Notes on Calling R from Python

Written on July 28, 2017
[ r  python  wwe  ]

Collection of notes on how to call R from Python, with a focus on how to use R’s {dplyr} package in Python for munging around.

Piping

Python is great, but for quick data manipulation and database querying, I long for {dplyr} from R.

rpy2

pip install rpy2

http://rpy2.readthedocs.io/en/version_2.8.x/introduction.html#getting-started

from rpy2 import robjects as r
from rpy2.robjects.packages import importr
# r has many r objects, but to be sure you can import default packages
base = importr('base')
stats = importr('stats')
graphics = importr('graphics')

### From Documentation
# Create a Numerical Matrix
#   -- size 100x10 filled with NAs
from rpy2.robjects import NA_Real
from rpy2.rlike.container import TaggedList
m = base.matrix(NA_Real, nrow=100, ncol=10)
# fill the matrix
for row_i in xrange(1, 100+1):
    for col_i in xrange(1, 10+1):
        m.rx[TaggedList((row_i, ), (col_i, ))] = row_i + col_i * 100

Most importantly, this seems like one of the most direct ways to use dplyr in python…
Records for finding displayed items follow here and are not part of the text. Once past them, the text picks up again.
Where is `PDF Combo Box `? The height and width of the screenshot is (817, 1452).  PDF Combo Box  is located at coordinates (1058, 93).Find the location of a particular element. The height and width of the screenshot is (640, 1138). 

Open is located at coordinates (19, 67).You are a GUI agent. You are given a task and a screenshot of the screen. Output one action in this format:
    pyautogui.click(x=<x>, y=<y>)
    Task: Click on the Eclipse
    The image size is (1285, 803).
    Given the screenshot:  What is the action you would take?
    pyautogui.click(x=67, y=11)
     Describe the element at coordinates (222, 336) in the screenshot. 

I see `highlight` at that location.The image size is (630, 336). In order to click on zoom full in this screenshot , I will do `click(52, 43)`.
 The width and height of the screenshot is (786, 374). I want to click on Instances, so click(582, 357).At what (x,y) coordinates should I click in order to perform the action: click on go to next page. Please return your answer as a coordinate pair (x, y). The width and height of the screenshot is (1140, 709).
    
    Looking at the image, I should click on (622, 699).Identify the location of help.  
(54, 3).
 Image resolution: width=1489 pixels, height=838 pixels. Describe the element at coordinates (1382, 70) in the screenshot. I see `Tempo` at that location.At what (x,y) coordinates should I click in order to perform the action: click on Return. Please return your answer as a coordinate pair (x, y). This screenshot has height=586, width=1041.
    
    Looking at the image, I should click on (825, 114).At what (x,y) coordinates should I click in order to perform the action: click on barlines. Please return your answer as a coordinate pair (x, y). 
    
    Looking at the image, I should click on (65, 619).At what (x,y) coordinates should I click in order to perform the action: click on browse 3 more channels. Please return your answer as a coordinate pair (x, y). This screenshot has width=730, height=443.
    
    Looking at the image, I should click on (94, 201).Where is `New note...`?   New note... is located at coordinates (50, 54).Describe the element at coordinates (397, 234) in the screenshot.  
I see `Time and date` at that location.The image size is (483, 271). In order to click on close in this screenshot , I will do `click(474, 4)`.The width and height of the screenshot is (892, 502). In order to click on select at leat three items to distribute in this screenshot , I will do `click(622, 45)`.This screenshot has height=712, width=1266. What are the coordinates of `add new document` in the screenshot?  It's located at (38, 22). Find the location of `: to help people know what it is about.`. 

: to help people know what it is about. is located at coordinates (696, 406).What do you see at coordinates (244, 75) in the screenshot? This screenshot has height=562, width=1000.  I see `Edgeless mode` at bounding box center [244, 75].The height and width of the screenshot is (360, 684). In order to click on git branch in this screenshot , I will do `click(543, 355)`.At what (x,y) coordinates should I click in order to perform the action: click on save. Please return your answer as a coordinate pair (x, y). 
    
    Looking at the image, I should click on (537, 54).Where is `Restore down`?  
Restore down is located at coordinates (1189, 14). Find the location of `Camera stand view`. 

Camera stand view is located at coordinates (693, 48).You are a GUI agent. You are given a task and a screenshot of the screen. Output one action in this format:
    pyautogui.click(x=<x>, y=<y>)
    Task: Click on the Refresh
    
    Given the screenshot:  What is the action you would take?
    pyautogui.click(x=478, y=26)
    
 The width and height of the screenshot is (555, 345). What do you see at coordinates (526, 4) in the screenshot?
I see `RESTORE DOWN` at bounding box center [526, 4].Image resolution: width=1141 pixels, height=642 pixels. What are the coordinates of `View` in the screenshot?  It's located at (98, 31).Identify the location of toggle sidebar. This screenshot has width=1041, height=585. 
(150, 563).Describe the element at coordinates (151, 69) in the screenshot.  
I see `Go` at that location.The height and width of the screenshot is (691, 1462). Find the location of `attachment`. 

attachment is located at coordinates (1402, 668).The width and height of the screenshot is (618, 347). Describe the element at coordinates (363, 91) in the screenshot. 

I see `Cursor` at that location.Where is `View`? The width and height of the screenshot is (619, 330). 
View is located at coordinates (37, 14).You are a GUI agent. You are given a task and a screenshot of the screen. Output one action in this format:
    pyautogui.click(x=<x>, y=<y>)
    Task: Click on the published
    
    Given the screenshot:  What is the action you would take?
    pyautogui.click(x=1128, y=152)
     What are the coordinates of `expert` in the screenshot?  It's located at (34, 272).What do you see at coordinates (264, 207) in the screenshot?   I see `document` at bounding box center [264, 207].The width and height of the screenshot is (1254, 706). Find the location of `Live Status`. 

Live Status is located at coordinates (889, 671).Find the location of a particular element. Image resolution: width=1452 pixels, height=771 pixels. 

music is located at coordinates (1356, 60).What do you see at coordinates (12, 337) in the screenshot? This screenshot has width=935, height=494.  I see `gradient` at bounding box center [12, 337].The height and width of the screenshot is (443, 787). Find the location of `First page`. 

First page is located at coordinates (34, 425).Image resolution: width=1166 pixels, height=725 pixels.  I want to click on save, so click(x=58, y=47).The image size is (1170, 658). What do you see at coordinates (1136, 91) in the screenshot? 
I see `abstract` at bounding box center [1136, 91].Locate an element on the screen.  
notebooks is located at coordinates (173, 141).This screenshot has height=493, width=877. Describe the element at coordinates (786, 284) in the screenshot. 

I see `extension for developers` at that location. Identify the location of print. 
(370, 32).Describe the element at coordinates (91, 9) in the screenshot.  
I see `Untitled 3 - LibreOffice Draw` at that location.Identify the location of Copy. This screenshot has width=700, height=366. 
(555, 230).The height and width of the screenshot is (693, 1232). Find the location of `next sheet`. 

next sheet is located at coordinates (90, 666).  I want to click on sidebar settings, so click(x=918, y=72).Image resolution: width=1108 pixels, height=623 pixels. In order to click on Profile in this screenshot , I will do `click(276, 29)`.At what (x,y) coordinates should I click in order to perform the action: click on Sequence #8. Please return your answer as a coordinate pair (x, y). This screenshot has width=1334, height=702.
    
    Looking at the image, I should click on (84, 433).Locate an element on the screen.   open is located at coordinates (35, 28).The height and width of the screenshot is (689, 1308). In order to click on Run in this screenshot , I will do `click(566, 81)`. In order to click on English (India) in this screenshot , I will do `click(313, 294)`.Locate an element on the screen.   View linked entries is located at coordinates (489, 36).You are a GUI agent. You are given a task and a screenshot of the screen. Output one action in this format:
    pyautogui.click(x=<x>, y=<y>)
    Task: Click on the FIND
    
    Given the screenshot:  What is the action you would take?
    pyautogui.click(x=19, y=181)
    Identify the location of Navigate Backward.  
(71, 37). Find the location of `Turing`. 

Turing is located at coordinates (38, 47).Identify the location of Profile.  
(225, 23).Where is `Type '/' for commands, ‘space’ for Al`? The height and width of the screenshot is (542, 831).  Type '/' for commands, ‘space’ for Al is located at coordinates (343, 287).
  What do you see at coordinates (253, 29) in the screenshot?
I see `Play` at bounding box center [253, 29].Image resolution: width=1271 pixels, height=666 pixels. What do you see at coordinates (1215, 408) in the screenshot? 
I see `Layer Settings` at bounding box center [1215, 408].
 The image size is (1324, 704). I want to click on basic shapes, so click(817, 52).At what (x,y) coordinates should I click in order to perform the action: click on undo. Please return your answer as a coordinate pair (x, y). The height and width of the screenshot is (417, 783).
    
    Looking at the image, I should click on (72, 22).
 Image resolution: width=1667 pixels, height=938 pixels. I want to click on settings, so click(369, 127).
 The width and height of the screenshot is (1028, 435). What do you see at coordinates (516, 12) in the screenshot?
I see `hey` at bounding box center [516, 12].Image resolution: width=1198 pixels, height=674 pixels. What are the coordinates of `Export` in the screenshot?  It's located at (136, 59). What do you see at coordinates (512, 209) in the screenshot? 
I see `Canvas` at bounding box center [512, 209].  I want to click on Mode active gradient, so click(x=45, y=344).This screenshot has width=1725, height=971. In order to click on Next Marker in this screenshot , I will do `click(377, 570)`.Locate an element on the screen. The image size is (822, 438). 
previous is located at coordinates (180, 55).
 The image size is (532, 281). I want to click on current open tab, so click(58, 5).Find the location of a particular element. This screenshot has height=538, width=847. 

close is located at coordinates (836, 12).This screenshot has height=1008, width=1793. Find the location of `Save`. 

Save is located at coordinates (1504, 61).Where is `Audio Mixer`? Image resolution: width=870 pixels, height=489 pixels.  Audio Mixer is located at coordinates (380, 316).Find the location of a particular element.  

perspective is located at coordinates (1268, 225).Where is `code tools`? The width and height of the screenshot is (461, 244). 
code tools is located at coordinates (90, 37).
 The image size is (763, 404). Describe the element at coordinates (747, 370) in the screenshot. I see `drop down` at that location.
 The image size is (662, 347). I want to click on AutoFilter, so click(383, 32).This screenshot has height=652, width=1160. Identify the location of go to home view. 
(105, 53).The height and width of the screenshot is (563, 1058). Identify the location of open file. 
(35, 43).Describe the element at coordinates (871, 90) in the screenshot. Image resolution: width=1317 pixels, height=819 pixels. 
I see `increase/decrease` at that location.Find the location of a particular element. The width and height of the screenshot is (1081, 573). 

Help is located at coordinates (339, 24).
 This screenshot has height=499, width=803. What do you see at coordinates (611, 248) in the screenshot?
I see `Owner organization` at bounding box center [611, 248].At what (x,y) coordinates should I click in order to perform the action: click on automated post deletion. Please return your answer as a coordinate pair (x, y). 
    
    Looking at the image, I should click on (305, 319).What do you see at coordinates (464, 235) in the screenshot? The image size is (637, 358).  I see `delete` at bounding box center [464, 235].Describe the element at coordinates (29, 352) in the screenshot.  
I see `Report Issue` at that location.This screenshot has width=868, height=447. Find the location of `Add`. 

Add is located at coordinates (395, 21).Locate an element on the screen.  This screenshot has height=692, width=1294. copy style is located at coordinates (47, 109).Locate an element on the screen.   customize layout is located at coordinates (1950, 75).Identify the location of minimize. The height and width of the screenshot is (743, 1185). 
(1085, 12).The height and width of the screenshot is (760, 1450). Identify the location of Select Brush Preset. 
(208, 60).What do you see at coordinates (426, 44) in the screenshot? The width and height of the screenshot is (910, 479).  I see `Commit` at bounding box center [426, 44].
  • http://rpy2.readthedocs.io/en/version_2.8.x/lib_dplyr.html

From the documentation:

from rpy2.robjects.packages import importr, data
datasets = importr('datasets')
mtcars_env = data(datasets).fetch('mtcars')
mtcars = mtcars_env['mtcars']

# D3-style piping ("chaining")
from rpy2.robjects.lib.dplyr import DataFrame
dataf = (DataFrame(mtcars).
         filter('gear>3').
         mutate(powertoweight='hp*36/wt').
         group_by('gear').
         summarize(mean_ptw='mean(powertoweight)'))
         
# Or magrittr/dplyr-style piping
from rpy2.robjects.lib.dplyr import (filter,
                                     mutate,
                                     group_by,
                                     summarize)
dataf = (DataFrame(mtcars) >>
         filter('gear>3') >>
         mutate(powertoweight='hp*36/wt') >>
         group_by('gear') >>
         summarize(mean_ptw='mean(powertoweight)'))

My concern is that mixing and matching python/R functionality gets a little complicated and tedious…

# Define a python function, and make
# it a function R can use through `rternalize`
from rpy2.rinterface import rternalize
@rternalize
def mean_np(x):
    import numpy
    return numpy.mean(x)

# Bind that function to a symbol in R's
# global environment
from rpy2.robjects import globalenv
globalenv['mean_np'] = mean_np

# Write a dplyr chain of operations,
# using our Python function `mean_np`
dataf = (DataFrame(mtcars) >>
         filter('gear>3') >>
         mutate(powertoweight='hp*36/wt') >>
         group_by('gear') >>
         summarize(mean_ptw='mean(powertoweight)',
                   mean_np_ptw='mean_np(powertoweight)'))

However… Seems you can bypass this a bit by getting views on the data w/ NumPy.

  • http://rpy2.readthedocs.io/en/version_2.8.x/numpy.html

Hmm, you can also use “rmagic” or the rpy2.interactive module directly…

rpy2.interactive

rmagic

I’m calling this rmagic, but “rmagic” is now rpy2.interactive.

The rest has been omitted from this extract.